■ **Teks Halaman**
——

Woko Utoro
Malam Minggu saya berbincang dengan Mr Ferry dari Solo. Dalam perbincangan itu kami menyinggung bola dan pusaran mafia. Kami bicara tentang degradasinya PSS Sleman padahal di pertandingan akhirnya mereka menang. Tapi justru Semen Padang lah yang bertahan karena juga sama-sama menang atas lawannya.
Kata Mr Ferry bisa saja kemenangan atau kekalahan itu terindikasi mafia. Sederhana saja semua pertandingan bisa dilihat dari cara main. Atau dari tujuan apa yang ingin hendak dicari. Intinya kata Mr Ferry semua hal terutama di Indonesia bisa dibeli atau dipermainkan. Beliau juga berseloroh bahwa dalam hal apapun bisa terdapat mafia bahkan di kontestasi Pilpres sekalipun.
Atas apa yang dikisahkan Mr Ferry tersebut saya pun langsung berpikir terbang melayang. Mungkin bisa jadi benar bahwa selama ini kita hanya konsumen yang tak tahu apa-apa di belakang layar. Kita hanya tahu pertandingan sepakbola adalah soal kemampuan, teknik dan upaya cetak gol. Tapi ternyata bisa jadi di dunia si kulit bundar perjudian selalu ada. Sepakbola tidak selamanya indah dengan gol-gol spektakuler. Justru sebaliknya sepakbola hanyalah alat meraup keuntungan.
Soal untung rugi kita jadi ingat obituari dari Sulak alias AS Laksana atas sahabatnya yang meninggal yaitu Harry Wibowo (HarWib). Kata AS Laksana, HarWib mengidamkan Indonesia itu serupa Barcelona ketika mengalahkan Real Madrid dalam setiap kompetisi. Bagi HarWib kemenangan Barcelona atas dominasi Real Madrid adalah seperti kemenangan rakyat dengan oligarki.

——

■ **Soal Singkat 1**
Tentukan apakah pernyataan berikut sesuai dengan teks tentang sepak bola dan mafia: (a) perbincangan dengan Mr Ferry berlangsung pada malam Minggu; (b) PSS Sleman kalah di pertandingan akhirnya; (c) HarWib mengidamkan Indonesia serupa Real Madrid. Jawab ya atau tidak untuk masing-masing, disertai kutipan persis dari teks yang menjadi penentunya.
Teks tentang sepak bola dan mafia ini tidak berkaitan dengan data sesudahnya.

Baris Dataset:

——

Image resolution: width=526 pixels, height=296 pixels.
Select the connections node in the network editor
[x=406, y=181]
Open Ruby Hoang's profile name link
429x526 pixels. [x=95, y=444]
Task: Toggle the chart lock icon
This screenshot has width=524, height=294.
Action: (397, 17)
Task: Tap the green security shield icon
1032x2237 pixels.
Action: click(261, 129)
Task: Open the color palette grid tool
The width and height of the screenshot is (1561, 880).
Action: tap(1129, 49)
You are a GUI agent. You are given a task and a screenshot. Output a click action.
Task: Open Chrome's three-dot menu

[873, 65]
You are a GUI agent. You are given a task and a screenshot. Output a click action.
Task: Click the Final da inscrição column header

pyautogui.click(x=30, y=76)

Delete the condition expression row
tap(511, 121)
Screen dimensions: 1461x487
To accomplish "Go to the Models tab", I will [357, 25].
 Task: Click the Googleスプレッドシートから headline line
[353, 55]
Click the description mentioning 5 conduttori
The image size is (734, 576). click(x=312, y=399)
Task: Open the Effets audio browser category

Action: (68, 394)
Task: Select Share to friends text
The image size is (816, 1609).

——

■ **Soal Singkat 2**
Sebutkan setiap baris data yang memuat kata "Open".

■ **Jawaban Benar 1**
(a) Ya: "Malam Minggu saya berbincang dengan Mr Ferry dari Solo."
(b) Tidak: "padahal di pertandingan akhirnya mereka menang."
(c) Tidak: "HarWib mengidamkan Indonesia itu serupa Barcelona ketika mengalahkan Real Madrid dalam setiap kompetisi."

■ **Jawaban Benar 2**
Open Ruby Hoang's profile name link
Task: Open the color palette grid tool
Task: Open Chrome's three-dot menu
Task: Open the Effets audio browser category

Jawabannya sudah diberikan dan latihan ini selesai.